Major changes are coming this fall for Tulsa Public Schools, which will start the 2020-21 school year almost two weeks later than usual and implement district-wide distance learning on Wednesdays.
The Tulsa Public Schools Board of Education approved an unprecedented calendar on Monday evening that changes the start date for the coming school year to Aug. 31 and the end date to June 8. The school year will consist of 152 instructional days lasting 436 minutes instead of the traditional 166 days lasting 400 minutes.
The calendar ensures that all students are engaged in distance learning every Wednesday for at least the first quarter of the fall semester — regardless of active COVID-19 rates and whether school will be in session other days of the week.
Superintendent Deborah Gist said she recognizes the problems this may cause with child care for parents. Therefore, the district will spend the next six weeks collaborating with community partners to help support families with resources for the weekly in-home distance-learning days.
“We know that this is a big change, and it is an important one,” Gist said. “It provides time for custodians to clean and sanitize classrooms mid-week and for teachers to engage in planning, team collaboration and professional learning. These distance learning days will also give schools the flexibility they need to provide academic support for those students who need it most.”
The new calendar is designed to be flexible and allow the Tulsa school district to transition between full-time distance learning and face-to-face instruction as needed. District administrators will rely on recommendations from local health officials to decide among three potential scheduling options: in-person learning, 100% distance learning and a combination of the two.
If health officials deem it safe to fully reopen schools in August, then in-person instruction will resume for all students on Mondays, Tuesdays, Thursdays and Fridays, Deputy Superintendent Paula Shannon said.
TPS will implement a hybrid scheduling option if social distancing still is required due to high COVID-19 rates. That would mean half of students would attend school Mondays and Tuesdays, while the other half would attend on Thursdays and Fridays. The other days would be spent in distance learning.
If the pandemic is so severe in August that shelter-in-place regulations are revived and even small gatherings are forbidden, then the entire week will be spent in distance learning until further notice, Shannon said.
The 2020-21 calendar will allow for possible shifts between in-person and distance learning based on rates of COVID-19 infection in the community throughout the year.
TPS also will offer a virtual school option for students and families who are at high risk for infection or who would prefer to keep their children home.
Students in the virtual academy still will be enrolled at their current schools but will complete their studies online.

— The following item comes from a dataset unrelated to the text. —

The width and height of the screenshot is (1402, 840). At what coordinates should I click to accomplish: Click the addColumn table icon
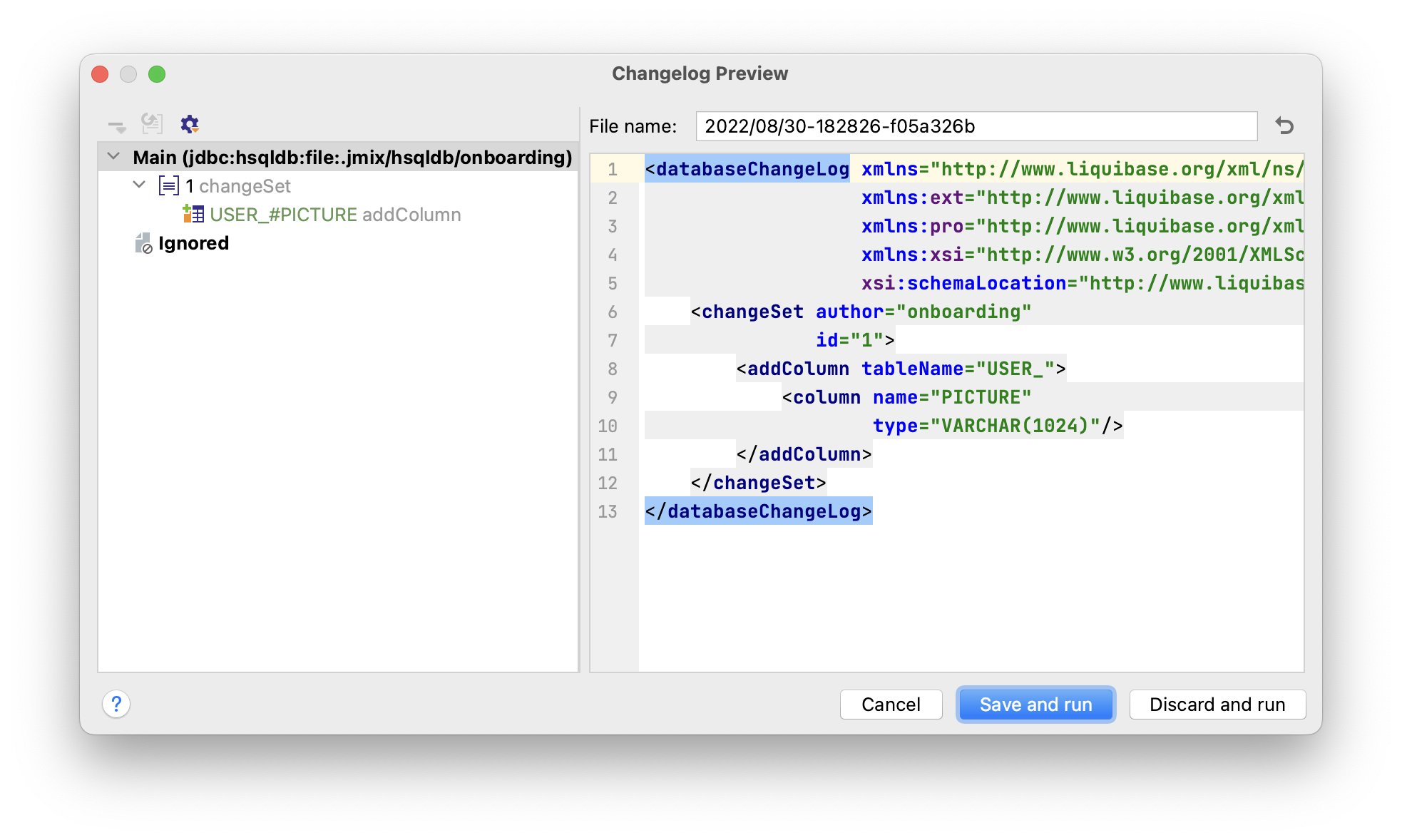pos(193,214)
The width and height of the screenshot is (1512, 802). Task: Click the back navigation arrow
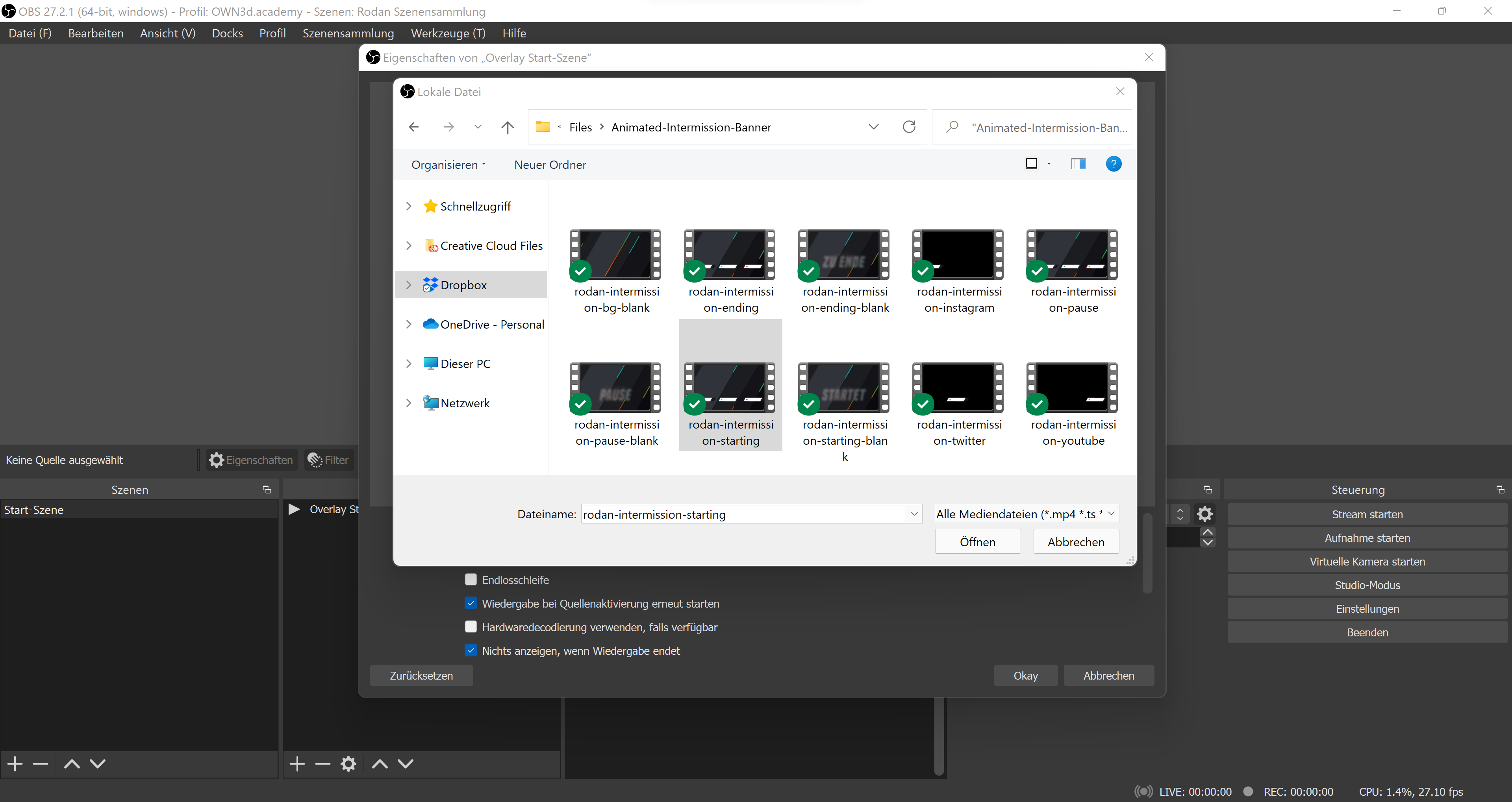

Those who choose this option will have the opportunity to return to in-person learning.
Meanwhile, TPS is preparing to provide the necessary protective equipment for keeping students and employees safe, which may include masks to be worn while at school.
Gist said administrators are developing plans to reconfigure spaces and classrooms to maintain social distancing practices in addition to social distancing protocols on buses and during arrival/dismissal times. There also will be additional cleaning procedures that may include hand-washing stations throughout buildings.